Grad baby pic placard reported as child porn

A sign featuring a naked baby picture of a graduating Swedish student has been reported to police as child pornography by an offended bystander.

Although it is common for students to be supplied with embarrassing baby picture placards on their graduation day, a 48 year-old man in Landsskrona, southern Sweden, complained to police that one family had taken it too far.

The offending picture apparently featured a naked three-year-old boy in a pool with his legs akimbo. “He (the graduate in question) had in his possession a sign that showed a child in a pornographic position,” the police report said, according to local newspaper Helsingborgs Dagblad.

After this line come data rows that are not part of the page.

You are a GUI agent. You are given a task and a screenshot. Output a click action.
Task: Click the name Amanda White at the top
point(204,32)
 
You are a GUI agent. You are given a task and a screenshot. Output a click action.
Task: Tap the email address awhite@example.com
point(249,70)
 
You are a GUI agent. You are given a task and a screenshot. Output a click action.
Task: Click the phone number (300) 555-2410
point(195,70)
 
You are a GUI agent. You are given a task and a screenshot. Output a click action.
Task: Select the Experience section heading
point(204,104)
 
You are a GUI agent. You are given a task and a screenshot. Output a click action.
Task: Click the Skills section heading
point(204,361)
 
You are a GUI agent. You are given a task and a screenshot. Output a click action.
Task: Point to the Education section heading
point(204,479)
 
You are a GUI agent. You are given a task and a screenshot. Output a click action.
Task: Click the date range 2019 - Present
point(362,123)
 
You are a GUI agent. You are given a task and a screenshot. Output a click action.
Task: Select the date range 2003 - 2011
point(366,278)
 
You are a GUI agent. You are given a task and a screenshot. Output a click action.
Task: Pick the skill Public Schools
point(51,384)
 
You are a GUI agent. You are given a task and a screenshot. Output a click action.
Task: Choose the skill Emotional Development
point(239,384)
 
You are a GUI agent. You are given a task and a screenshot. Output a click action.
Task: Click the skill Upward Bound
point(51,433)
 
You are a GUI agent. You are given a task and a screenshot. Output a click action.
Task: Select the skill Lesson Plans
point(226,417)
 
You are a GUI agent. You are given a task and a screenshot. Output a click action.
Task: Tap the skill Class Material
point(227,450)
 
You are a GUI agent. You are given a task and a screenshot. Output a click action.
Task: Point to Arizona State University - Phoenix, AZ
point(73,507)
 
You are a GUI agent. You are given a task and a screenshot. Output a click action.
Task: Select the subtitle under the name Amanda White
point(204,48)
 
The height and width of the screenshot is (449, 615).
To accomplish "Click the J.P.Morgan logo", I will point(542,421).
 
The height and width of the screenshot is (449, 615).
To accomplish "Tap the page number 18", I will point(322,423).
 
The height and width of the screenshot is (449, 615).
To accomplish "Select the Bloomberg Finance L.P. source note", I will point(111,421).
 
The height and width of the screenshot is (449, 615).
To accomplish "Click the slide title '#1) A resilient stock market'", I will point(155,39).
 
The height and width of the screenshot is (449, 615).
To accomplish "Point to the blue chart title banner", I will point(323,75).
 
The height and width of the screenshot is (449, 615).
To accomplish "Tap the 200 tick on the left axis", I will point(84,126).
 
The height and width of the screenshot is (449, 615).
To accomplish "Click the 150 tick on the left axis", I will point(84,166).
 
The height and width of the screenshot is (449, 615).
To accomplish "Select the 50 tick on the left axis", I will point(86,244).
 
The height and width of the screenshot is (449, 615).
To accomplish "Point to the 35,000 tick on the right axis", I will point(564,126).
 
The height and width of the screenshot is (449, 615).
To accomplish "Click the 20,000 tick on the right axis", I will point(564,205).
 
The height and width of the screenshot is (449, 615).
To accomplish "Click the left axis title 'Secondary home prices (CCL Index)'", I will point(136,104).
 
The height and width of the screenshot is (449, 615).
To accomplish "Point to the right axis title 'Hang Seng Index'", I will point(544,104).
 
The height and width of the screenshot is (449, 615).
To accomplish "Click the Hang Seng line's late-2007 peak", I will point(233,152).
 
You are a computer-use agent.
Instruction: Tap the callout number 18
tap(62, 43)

Lars-Olof Cederlund, of the Landsskrona police information department, said there will not be an investigation into the matter as it is only hearsay, and they so far have no idea who the youth in question was. “If a prosecutor feels the need to for us to look into this they only have to report it again,” he told Expressen.

As is tradition in Sweden, parents usually pick out the most embarrassing photograph possible well in advance of their children’s graduation. On the day the students receive their report cards, they are then driven around in the back of birch-leaf bedecked trucks, brandishing their home-made signs with a mixture of shame and pride.

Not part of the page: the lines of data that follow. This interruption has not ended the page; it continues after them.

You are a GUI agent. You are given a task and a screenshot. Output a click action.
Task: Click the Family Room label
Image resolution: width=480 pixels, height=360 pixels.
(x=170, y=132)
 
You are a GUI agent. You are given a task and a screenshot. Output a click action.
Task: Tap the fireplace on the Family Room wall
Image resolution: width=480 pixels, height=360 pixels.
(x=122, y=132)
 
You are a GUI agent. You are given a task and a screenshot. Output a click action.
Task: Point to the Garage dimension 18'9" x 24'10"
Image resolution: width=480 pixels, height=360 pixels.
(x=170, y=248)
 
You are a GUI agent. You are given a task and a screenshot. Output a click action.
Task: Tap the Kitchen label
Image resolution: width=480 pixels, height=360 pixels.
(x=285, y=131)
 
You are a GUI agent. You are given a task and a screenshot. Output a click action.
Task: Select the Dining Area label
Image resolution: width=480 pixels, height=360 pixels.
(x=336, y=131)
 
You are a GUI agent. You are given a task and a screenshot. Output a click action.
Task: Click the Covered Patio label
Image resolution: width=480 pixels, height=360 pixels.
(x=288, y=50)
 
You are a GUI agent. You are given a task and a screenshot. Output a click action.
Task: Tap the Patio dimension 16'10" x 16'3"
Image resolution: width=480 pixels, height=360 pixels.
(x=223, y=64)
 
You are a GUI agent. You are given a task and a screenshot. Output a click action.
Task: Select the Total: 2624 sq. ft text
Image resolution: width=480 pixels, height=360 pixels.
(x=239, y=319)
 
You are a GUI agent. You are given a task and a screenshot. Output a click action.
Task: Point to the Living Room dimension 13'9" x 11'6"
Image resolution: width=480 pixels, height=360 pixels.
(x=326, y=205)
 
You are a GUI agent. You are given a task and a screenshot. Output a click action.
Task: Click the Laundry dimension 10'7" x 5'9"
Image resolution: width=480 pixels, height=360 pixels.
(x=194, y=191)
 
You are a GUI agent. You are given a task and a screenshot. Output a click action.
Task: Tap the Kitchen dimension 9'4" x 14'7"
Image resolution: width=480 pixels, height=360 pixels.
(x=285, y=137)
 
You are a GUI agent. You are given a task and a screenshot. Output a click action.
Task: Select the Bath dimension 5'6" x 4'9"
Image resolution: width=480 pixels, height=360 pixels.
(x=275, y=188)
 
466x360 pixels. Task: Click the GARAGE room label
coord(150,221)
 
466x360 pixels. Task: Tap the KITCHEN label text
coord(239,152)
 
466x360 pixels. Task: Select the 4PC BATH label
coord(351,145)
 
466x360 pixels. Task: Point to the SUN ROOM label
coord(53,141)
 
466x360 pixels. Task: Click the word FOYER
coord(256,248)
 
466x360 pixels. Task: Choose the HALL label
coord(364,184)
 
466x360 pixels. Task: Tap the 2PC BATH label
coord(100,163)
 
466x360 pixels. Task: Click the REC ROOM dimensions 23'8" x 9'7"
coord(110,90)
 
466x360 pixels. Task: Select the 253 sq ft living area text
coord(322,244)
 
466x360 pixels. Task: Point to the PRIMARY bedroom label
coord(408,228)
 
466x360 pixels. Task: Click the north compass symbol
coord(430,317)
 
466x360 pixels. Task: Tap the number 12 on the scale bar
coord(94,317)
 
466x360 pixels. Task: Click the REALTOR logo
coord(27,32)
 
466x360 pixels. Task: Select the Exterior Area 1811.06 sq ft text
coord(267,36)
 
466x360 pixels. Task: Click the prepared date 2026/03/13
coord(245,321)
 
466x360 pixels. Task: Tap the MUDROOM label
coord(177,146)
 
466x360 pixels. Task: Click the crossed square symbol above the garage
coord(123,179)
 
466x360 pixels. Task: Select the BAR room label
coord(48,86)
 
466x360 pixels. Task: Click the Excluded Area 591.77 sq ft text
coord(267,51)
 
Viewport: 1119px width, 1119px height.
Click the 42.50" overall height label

Cederlund was quick to point out that a large number of Swedes could be in trouble if making placards with naked baby pictures becomes a crime. “There are many differing opinions on what could cause offence. I have four kids myself who have graduated from high school and on one of the signs we had a naked picture of my daughter when she was two or three years old,” he explained.

Hans Akesson, the local prosecutor, said cases such as these increasingly thrown up questions in recent years since laws on child porn were tightened. “Nowadays, the law says that someone who owns or is looking at an image of child pornography that he or she has gained possession of can be sentenced for up to two years in prison. I can’t say if the person who showed that specific picture falls under the definition ‘gained possession of’. I suppose an assessment would have to be made,” he said to Helsingborgs Dagblad.